Inés Plasencia Camps

4 comentarios:

Anónimo dijo...

No recuerdo si era Isabel Sarli quien decía que siempre confiaba en la buena voluntad de los desconocidos, pero ¿realmente debemos modificar nuestros hábitos por ellos? Capaces de hacerlo somos... supongo que la felicidad que nos dan sólo imaginándolos en nuestra vida perfecta con ellos es compensatoria; al menos nos distrae y nos explica por qué a veces nos miramos el ombligo y sólo encontramos basura o vacío, que viene a ser lo mismo; si le conocieras todo sería distinto, estarías dispuesta a cambiar tu luz, (esa que me cambia el humor, que me hace olvidar que quiero llorar por las noches y que necesito hacerme un ovillo de lana, hacerme ocho cafés y odiar el mundo...) entonces ¿es una falsa ilusión?

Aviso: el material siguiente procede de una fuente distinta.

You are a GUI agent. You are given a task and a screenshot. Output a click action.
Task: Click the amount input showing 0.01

A mí me gustaría ser valiente como tú y escribir en mi blog las cosas que me pasan por dentro en lugar de las que me pasan por fuera, no lo hago porque pienso que a nadie va a importarle lo que me pase en ese interior, sin embargo me siento hasta relajado cuando leo tus líneas y comprendo el significado de sentirse identificado.
De ver plasmada una situación en la que me he visto más veces de las que quisiera y actuando y/o pensando prácticamente de la misma manera.

Quizá la resolución sea una escena romántica, si le hubieras invitado a un café quién sabe... ¿boda? ¿hijos? Pues quizá, y entonces escribirías en el blog que la historia fue preciosa; que nunca más volviste a necesitar la luz mañanera de nuestro blanco Madrid, porque te despertabas a su lado cada mañana.

Telón lento y final.

Sin embargo sabemos que somos más ingleses que latinos y que ese apasionamiento del momento es vencido por un sentido práctico y lógico de las cosas; o por una vergüenza o por un qué sé yo...

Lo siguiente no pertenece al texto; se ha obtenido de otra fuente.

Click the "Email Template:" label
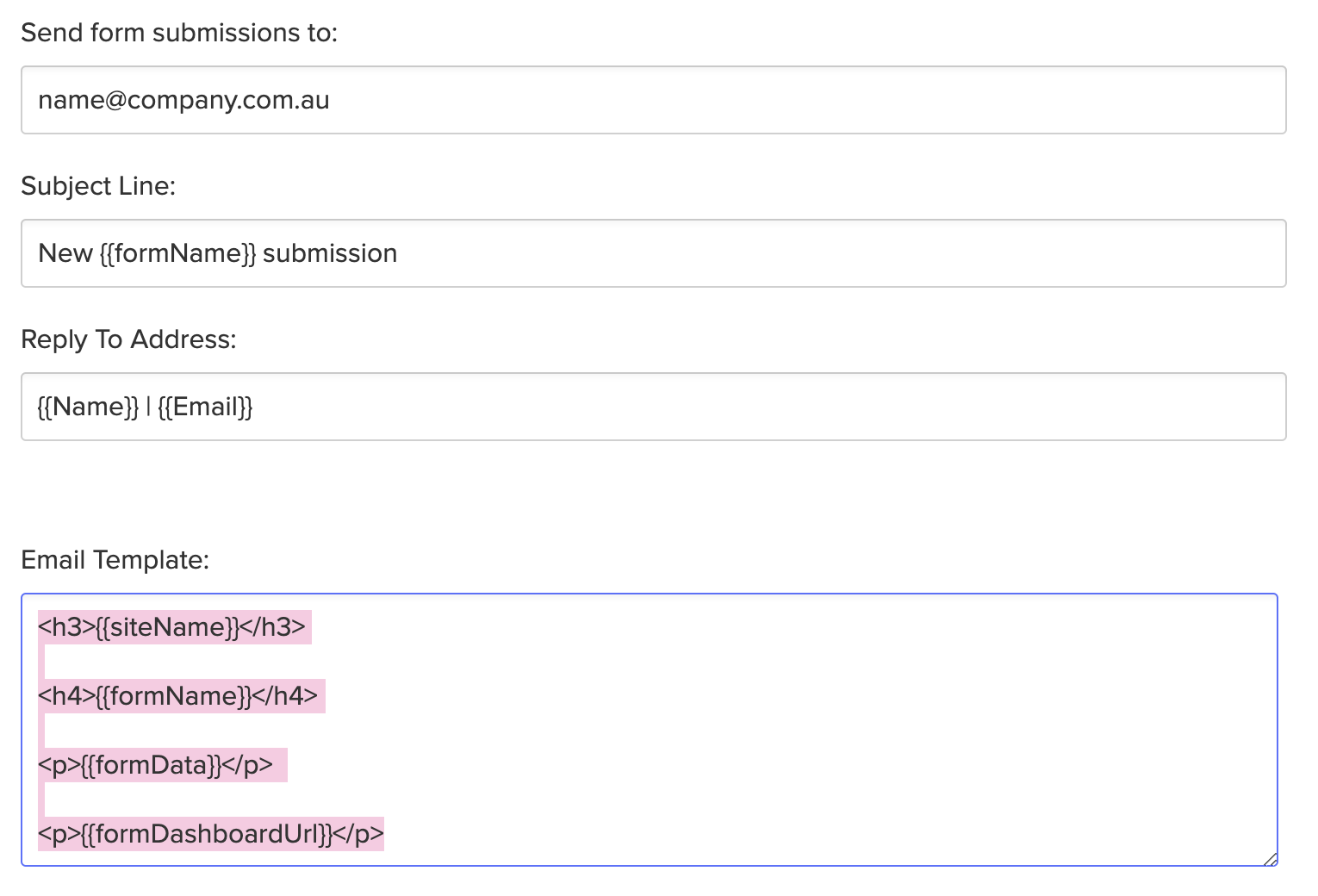 [115, 560]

La luz estará ahí, esperándote cada mañana a que abras los ojos. El amor, por muy intenso que sea (sobretodo cuando es hacia un desconocido) es efímero; la luz no.

No cambies el turno.

Si necesitamos una emoción que nos rescate del hastío que nos hace llorar y formarnos en un ovillo de lana (y fumarnos un paquete diario maldiciendo hacerlo), esa emoción tiene que adaptarse a nuestra luz y a nuestro turno, que ya nos va llegando, además.

Si él está tan transparente y sano seguro que es porque nunca tuvo que sacrificarse por nadie, ni siquiera por una desconocida.

Bs.

E.

Francisco Jurado Chueca e Inés Plasencia Camps dijo...

Hola, E,
importarle seguro que ni tus cosas ni las mías le importan a casi nadie, en eso tienes razón. Pero tú escribe lo que te apetezca que con un poco de suerte alguien se relajará leyéndolo.
Te doy la razón en todo, pero... era tan guapo...
Un beso y muchas gracias,
Inés.

Lord_Pengallan dijo...

:(
Te contesto a: "te prometo que no he copiado nada de ninguna parte, quizá es que hacía demasiado tiempo que no leías nada mío."
No pretendía insinuar que copiaste algo, siempre la genialidad sorprende tanto que tendemos a explicarla como "esto se lo ha dicho alguien" (quizás por eso los profetas se inventaron a dios), lo vi todo muy genuino por eso me sorprendí mucho, porque no se corresponde con la Inés que me dejas ver.
Nunca había leído nada tuyo, supongo que más por mi torpeza que por tu deseo de ser una esfinge conmigo.

Anónimo dijo...

Querida Inés,

Que gusto volver a encontrarte.
Me encanta tu forma de expresar lo que no es tan fácil expresar.
Bajar a la calle y entenderlo todo, o no.
Que te distrae el blanco.
Los tejados de Madrid.
La luz.
Barcos que se cruzan por la calle.
No te voy a sugerir lo que hacer o no. Es tu historia. Me limito como siempre a disfrutar de tus escritos y en cierto modo a envidiar esa facilidad (lo parece al menos) de contar tus cosas.
Eres tan rica en tu interior, tienes tanta vida y sensibilidad que estoy segura nunca se acabará ni nos la podrás contar tampoco.

Disfrútala, a veces puede doler, pero será una muestra más de que estás viva. Ser y sentirse un vegetal es mucho pero que mucho peor.

Llora si te hace falta, es agua y el agua es vida también. Todo lo demás acaba y se pasa, pero tu, nunca.

Un abrazo, y que sigas por el camino de la sabiduría.